---- SUPPLIED INFORMATION
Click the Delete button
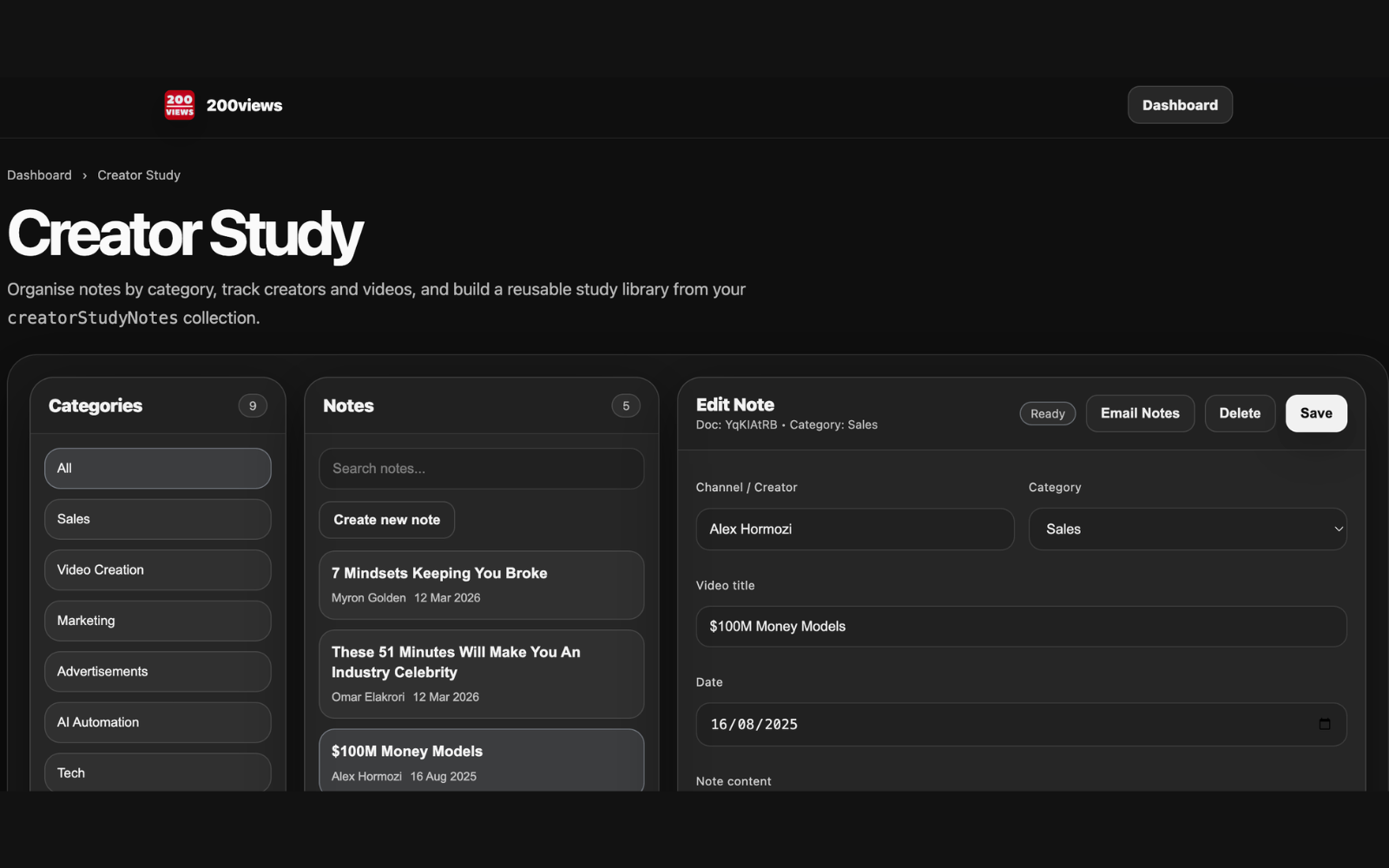The height and width of the screenshot is (868, 1389). pos(1240,413)
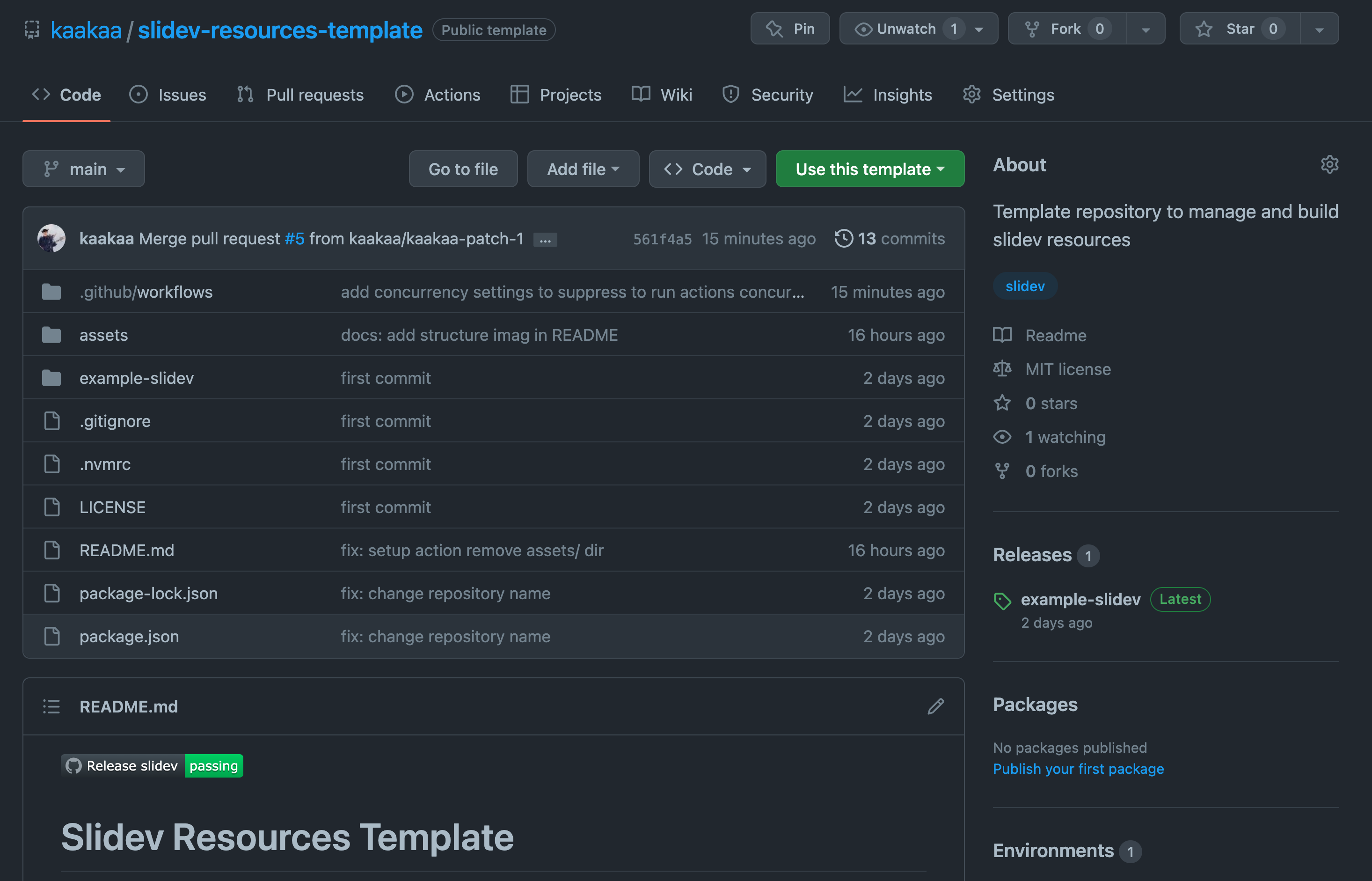Open the Security tab

pyautogui.click(x=767, y=95)
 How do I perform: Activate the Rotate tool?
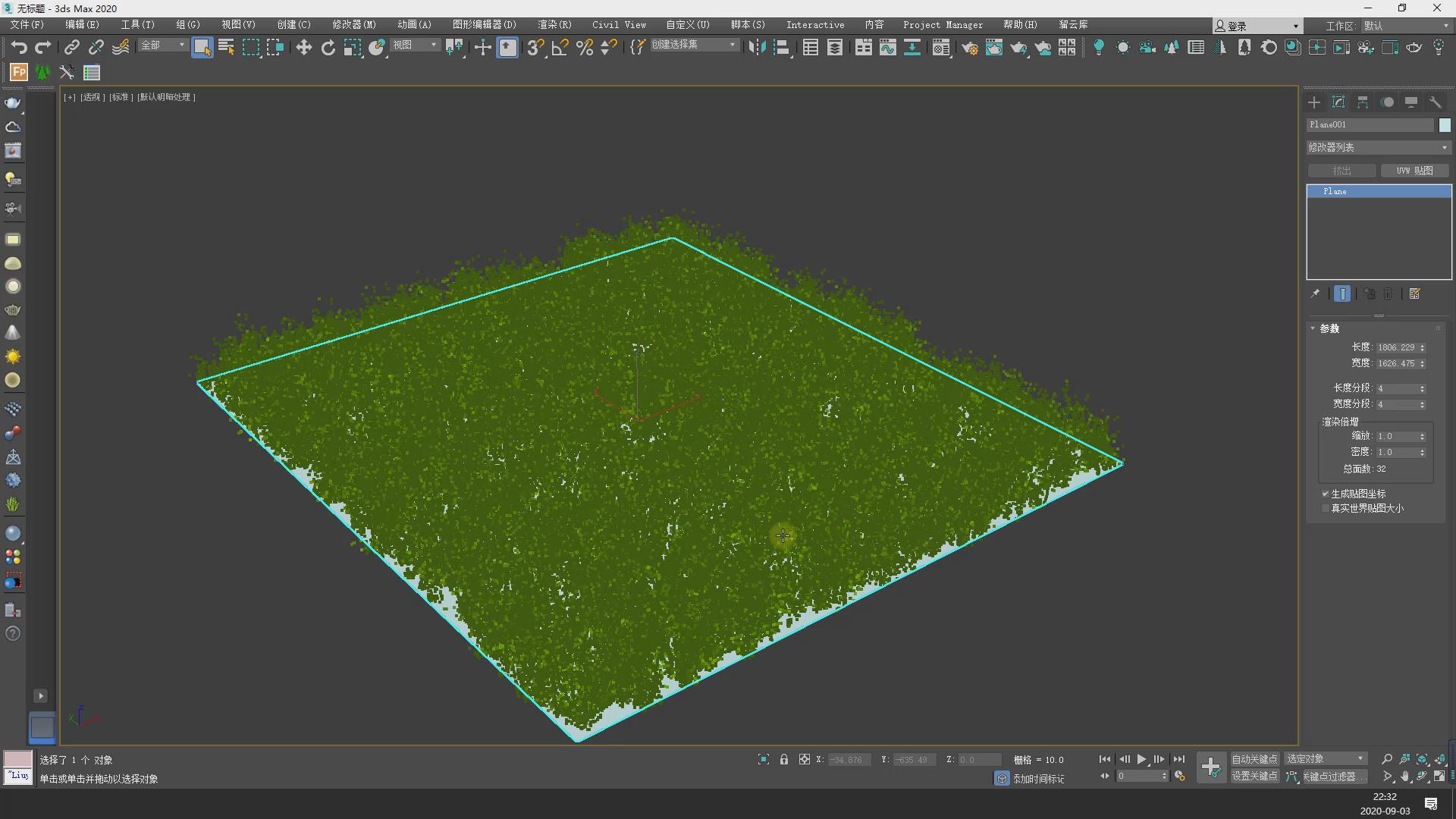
--------
▸ TASK REQUIREMENTS
All that is needed is the data above, repeated exactly, without the pictures.

▸ REPLY TO THE EXERCISE
Click the Delete button
The height and width of the screenshot is (868, 1389). pos(1240,413)
Open the Security tab

pyautogui.click(x=767, y=95)
 How do I perform: Activate the Rotate tool?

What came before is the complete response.